Today I spent most of the day reading through the first half of Prof. Andresen’s PhD thesis. His work uses anomalous small-angle x-ray scattering (ASAXS) to describe competition between different valence ions in the ion atmosphere surrounding DNA. I found his background of the basic biological theory behind the work especially useful, because it was laid out in a very clear manner. He also described the motivation behind the work we are doing, which was also very interesting.
Today, We had a presentation where Ben,John and I explained what our research was about to all other students involved in research with other professors. We talked about the motivation of our respective researches.
I also had to prepare for our article presentation tommorow. The Andresen team all have to pick an article each and explain to the other members of the team. I picked the article ” DNA inspired electrostatics”
Lastly, we finished working on the “packing” of the beads I talked about yesterday by making sure they did not dry up in the tube. I will post the picture of the apparatus used for better understanding .
Today, we had to improvise for a cord needed to run the UV monitor and the fraction collector. So we got our hands dirty with connecting wires and I also got to solder for the first time! The connection using the improvised cord worked as planned with some help form Prof Andresen. We also used a form of chromatograhpy to separate some mini beads from solution. We will use these beads later on to separate the single, double..etc chromosomes from one another and then analyze them using the fraction collector and the UV monitor.We also got familiar with the new labbelling device which we will use to label our test tubes from now on.

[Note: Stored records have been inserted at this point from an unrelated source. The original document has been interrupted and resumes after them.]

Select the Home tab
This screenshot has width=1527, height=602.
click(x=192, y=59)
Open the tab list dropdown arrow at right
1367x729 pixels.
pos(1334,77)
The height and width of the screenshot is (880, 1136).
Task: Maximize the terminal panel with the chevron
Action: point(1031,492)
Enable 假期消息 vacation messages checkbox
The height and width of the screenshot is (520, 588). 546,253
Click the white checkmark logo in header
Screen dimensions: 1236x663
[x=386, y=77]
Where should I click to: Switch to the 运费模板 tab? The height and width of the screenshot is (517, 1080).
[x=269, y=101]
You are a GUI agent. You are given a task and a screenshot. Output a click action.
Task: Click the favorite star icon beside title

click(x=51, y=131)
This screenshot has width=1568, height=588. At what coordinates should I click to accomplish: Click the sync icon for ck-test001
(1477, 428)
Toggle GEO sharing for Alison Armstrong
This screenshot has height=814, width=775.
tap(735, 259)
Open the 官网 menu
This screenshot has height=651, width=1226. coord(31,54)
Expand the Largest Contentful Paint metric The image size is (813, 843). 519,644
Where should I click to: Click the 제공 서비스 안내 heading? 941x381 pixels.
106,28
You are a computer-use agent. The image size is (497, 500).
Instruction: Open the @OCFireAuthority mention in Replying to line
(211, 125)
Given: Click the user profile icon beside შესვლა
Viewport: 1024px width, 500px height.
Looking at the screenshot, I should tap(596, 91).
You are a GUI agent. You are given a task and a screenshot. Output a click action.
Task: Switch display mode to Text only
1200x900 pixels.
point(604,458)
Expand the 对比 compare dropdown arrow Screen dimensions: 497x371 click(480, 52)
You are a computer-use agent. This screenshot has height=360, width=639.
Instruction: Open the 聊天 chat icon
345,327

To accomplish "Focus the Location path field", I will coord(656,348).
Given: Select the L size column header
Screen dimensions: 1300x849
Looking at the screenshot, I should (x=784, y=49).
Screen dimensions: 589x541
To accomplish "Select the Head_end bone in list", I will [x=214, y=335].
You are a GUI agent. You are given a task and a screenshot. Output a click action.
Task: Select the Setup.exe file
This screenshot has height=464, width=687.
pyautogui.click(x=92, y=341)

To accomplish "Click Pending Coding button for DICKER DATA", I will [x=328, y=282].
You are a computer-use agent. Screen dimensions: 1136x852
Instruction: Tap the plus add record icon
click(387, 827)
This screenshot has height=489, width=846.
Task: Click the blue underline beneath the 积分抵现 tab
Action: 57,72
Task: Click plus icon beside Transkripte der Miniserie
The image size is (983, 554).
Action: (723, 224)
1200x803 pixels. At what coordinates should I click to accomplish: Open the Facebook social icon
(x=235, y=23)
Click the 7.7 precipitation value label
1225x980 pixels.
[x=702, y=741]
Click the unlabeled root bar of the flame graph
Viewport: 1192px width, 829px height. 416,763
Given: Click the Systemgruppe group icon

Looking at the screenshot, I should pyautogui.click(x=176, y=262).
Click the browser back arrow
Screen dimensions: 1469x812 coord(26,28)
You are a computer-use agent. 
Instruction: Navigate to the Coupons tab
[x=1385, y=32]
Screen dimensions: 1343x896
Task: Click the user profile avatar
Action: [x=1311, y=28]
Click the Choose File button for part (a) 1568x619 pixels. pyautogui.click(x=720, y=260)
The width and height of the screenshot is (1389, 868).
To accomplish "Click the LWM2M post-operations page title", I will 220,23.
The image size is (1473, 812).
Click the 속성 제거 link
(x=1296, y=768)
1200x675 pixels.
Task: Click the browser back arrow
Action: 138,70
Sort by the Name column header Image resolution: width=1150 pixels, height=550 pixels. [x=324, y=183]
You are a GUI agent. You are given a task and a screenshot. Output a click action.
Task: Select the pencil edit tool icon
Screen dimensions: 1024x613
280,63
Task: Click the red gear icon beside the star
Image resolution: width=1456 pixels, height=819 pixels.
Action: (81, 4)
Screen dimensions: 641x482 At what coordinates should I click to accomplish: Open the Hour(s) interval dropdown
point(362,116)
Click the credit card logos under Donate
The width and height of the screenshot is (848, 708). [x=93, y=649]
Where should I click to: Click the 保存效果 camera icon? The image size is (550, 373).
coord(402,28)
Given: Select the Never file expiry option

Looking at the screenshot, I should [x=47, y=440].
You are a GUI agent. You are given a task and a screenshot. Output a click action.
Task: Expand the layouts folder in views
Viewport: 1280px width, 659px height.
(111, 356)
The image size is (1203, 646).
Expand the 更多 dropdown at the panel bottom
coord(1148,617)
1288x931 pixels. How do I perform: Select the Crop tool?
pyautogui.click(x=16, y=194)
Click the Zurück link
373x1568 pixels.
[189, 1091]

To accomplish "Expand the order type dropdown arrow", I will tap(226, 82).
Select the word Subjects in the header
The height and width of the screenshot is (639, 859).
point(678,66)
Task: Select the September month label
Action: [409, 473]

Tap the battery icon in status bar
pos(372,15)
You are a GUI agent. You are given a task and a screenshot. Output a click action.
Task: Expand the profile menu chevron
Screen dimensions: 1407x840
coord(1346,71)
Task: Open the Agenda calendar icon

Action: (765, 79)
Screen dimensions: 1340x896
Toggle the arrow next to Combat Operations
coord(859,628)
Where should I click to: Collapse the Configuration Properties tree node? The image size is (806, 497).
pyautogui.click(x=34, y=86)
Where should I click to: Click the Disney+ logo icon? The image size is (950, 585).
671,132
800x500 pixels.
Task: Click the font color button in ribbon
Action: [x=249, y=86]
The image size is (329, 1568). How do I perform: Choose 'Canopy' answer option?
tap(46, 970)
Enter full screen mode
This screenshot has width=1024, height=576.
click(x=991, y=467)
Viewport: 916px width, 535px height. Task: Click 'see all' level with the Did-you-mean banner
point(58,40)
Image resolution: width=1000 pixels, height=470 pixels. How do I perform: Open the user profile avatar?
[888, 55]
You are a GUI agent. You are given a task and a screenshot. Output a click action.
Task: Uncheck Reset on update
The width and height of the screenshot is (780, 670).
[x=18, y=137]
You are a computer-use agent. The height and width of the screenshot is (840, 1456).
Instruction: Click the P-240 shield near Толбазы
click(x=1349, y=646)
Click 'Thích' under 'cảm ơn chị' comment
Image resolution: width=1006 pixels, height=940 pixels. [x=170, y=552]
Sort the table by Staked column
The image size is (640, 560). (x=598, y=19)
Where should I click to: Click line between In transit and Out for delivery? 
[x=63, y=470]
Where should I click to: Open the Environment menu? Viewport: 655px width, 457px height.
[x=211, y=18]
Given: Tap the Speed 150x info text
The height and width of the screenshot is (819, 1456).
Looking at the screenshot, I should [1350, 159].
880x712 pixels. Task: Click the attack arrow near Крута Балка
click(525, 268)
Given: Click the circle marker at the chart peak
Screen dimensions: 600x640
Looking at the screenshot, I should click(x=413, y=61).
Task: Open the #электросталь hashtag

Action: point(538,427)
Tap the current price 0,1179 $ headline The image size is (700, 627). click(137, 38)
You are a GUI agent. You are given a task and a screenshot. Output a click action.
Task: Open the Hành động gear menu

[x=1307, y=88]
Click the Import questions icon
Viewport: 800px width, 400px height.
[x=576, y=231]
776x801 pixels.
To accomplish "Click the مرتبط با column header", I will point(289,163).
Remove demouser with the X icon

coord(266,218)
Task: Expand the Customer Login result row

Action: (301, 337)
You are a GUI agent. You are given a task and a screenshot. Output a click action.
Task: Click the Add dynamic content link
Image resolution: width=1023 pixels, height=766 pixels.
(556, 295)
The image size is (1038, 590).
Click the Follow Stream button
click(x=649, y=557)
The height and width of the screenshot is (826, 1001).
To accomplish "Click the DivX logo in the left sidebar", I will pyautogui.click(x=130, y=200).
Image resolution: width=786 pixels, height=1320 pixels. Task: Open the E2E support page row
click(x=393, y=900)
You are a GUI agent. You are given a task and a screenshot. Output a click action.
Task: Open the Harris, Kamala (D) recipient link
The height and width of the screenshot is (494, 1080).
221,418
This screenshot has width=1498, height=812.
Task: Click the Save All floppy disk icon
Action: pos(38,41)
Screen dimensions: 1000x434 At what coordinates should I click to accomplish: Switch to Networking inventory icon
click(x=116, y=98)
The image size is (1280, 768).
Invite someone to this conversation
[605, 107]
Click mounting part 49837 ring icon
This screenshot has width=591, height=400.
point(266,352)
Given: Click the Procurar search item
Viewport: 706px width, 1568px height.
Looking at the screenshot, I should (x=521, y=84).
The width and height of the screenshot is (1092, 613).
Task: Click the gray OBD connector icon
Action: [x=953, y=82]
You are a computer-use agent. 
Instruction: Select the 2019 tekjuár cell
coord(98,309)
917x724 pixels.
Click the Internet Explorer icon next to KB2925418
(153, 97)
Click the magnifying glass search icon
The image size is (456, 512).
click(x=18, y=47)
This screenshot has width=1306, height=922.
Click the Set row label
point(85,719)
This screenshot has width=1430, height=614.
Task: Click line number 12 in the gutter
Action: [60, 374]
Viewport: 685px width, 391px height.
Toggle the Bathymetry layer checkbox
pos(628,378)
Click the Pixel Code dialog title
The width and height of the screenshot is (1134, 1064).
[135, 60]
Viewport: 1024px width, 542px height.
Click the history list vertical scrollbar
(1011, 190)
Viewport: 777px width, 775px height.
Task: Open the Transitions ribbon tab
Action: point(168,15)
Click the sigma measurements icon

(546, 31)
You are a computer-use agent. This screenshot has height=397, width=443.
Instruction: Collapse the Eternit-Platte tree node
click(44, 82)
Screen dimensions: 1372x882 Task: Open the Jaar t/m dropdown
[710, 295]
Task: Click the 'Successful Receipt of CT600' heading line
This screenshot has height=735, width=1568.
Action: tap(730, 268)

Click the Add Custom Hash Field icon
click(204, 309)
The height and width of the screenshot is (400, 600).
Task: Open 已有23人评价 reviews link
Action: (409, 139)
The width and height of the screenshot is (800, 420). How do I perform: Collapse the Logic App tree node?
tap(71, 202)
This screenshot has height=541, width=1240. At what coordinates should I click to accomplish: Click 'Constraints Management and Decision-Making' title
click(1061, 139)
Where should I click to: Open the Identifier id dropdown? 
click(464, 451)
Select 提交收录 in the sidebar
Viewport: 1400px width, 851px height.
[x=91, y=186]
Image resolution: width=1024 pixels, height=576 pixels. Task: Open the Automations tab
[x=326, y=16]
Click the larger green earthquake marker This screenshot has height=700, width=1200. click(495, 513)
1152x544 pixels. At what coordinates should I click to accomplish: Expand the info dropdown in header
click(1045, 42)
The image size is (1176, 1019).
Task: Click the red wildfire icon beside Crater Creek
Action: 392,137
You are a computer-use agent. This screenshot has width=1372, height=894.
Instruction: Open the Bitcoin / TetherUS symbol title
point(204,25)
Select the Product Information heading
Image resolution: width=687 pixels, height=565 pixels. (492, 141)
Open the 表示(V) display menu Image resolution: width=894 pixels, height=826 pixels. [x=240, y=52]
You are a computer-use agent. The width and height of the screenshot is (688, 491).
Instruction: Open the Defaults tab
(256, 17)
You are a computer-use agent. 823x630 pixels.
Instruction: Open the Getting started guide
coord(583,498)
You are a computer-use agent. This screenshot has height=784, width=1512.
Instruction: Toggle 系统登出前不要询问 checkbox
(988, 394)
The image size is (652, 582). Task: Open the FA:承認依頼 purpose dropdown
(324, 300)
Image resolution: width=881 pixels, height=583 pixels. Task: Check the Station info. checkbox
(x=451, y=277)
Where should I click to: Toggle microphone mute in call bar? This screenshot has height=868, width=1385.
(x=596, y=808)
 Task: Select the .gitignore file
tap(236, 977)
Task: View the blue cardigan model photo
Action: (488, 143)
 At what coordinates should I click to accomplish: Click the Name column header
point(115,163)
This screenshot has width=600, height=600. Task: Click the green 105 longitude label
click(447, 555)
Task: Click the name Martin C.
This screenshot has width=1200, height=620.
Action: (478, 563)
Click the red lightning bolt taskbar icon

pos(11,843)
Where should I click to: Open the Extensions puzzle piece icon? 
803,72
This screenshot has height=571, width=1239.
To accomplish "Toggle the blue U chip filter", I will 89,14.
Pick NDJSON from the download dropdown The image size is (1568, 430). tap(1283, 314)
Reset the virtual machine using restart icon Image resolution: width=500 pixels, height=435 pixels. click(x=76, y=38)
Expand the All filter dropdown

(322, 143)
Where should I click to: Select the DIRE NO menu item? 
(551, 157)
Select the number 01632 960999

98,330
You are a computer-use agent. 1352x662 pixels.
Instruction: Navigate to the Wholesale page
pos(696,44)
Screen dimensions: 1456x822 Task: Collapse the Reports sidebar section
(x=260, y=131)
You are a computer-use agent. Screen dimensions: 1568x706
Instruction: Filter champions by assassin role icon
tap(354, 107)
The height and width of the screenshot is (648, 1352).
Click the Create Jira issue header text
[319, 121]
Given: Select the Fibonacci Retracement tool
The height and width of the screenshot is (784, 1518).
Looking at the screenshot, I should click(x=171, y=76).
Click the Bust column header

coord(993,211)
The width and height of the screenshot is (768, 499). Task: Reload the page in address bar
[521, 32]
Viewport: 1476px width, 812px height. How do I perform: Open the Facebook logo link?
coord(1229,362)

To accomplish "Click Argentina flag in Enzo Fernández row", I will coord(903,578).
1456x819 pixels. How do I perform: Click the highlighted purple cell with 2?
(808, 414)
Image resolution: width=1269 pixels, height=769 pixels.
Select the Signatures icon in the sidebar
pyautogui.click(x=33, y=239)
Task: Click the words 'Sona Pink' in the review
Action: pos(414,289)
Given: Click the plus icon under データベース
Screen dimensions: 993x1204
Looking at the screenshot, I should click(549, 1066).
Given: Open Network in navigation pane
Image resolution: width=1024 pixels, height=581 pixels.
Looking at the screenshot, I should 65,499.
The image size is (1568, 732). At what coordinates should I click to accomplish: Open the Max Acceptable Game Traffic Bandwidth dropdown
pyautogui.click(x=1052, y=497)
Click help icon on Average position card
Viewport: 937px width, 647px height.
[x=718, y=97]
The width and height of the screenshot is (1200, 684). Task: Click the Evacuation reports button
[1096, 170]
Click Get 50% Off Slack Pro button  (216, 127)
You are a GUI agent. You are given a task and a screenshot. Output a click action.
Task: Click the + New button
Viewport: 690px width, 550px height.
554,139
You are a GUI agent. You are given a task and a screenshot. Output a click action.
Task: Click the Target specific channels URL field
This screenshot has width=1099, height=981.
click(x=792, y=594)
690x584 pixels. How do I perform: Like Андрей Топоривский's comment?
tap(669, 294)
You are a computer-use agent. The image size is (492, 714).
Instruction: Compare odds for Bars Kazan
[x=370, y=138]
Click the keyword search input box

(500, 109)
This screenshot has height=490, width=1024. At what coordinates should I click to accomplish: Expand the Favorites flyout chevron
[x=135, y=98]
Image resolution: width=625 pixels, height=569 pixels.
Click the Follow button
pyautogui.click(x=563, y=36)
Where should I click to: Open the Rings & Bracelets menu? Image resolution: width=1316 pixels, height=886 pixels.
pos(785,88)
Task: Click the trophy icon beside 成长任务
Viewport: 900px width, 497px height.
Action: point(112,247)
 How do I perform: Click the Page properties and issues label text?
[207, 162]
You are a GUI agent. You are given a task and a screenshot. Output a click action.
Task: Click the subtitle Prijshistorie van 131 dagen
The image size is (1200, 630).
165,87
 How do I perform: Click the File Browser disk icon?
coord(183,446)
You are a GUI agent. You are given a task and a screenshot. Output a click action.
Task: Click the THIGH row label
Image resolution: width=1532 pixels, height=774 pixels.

Today I prepared a new calibration series, and some more DNA samples to run. We ran these samples under the supervision of a PerkinElmer tech, and took away some important lessons. We learned that altering the current through the plasma coil can give us higher counts for elements that require ionization. We also learned that slowing the flow of sample through the nebulizer will increase this effect. I prepared a new calibration series to run new PEG samples tomorrow.
After a memorial weekend of reading up on the theoretical models of the binding of cations to DNA, the lab took a day to tidy and read more on what the future holds. A lab tech came in to assess the OES and answer any questions we had. Hopefully getting our hands dirty in the lab tomorrow.
We had a technician show us better ways of using the spectrometer today. I also started reading another article named Electrostatic mechanism of chromatin folding which was written by David J. Clark and Takeshi Kimura.The article talked about the behavior of the nucleosomes in a salt solution of NaCl with the cations also present in the solution. It investigated the behavior with low and high concentrations of the salt solution and the DNA. With kurt back, we will soon kick into a higher gear in the research.
Today I spent more time looking into papers on osmotic pressure. The first one I read was by Hansen et al, and it described a new way of looking at ions around DNA called the cell model formulation. This model is more accurate for determining osmotic pressure at low salt concentrations. It says that this “cell” acts as a neutralization volume for the counterions, and the electric field vanishes at the cell wall. Within the cell, the ions follow the PB equation. I also read another paper by Evilevitch (EVIL!) about DNA ejection from viruses. This paper suggested that PEG can be used to prevent the ejection of DNA from viruses. The use of smaller osmotic pressure changing molecules such as Glycol does not prevent the ejection of the DNA.
Today I ran another competition between Ben and Fash, aiming to hone their pipette and calibrating skills. I also read a paper on DNA counterions. This paper suggested that counterions can contribute to the macroscopic properties of DNA solutions, such as osmotic pressure. It said that at High DNA concentrations, the counterion contribution to osmotic pressure prevails. Also, this paper suggested that there was a certain DNA/SAlt concentration range where osmotic pressure was proportional to the DNA concentrations, and independent of the salts.
Today, with Ben away in Phili,I went over the articles we read last week to further strengthen my knowledge in the biology of the research.
Today, Ben and I wanted to become more familiar with pipetting,calibrating and operating the spectrometer in general. So we decided to compete in making solutions of Mg,Co and P of 0.05,2,4,6,and 8ppms.
We then ran random samples which John provided with our respective calibrations to see which ones matched better. Well, to cut the story short, I won!! Although I have to admit that my Mg calibrations were a bit off. We will be working more on our pipetting skills over the next few days.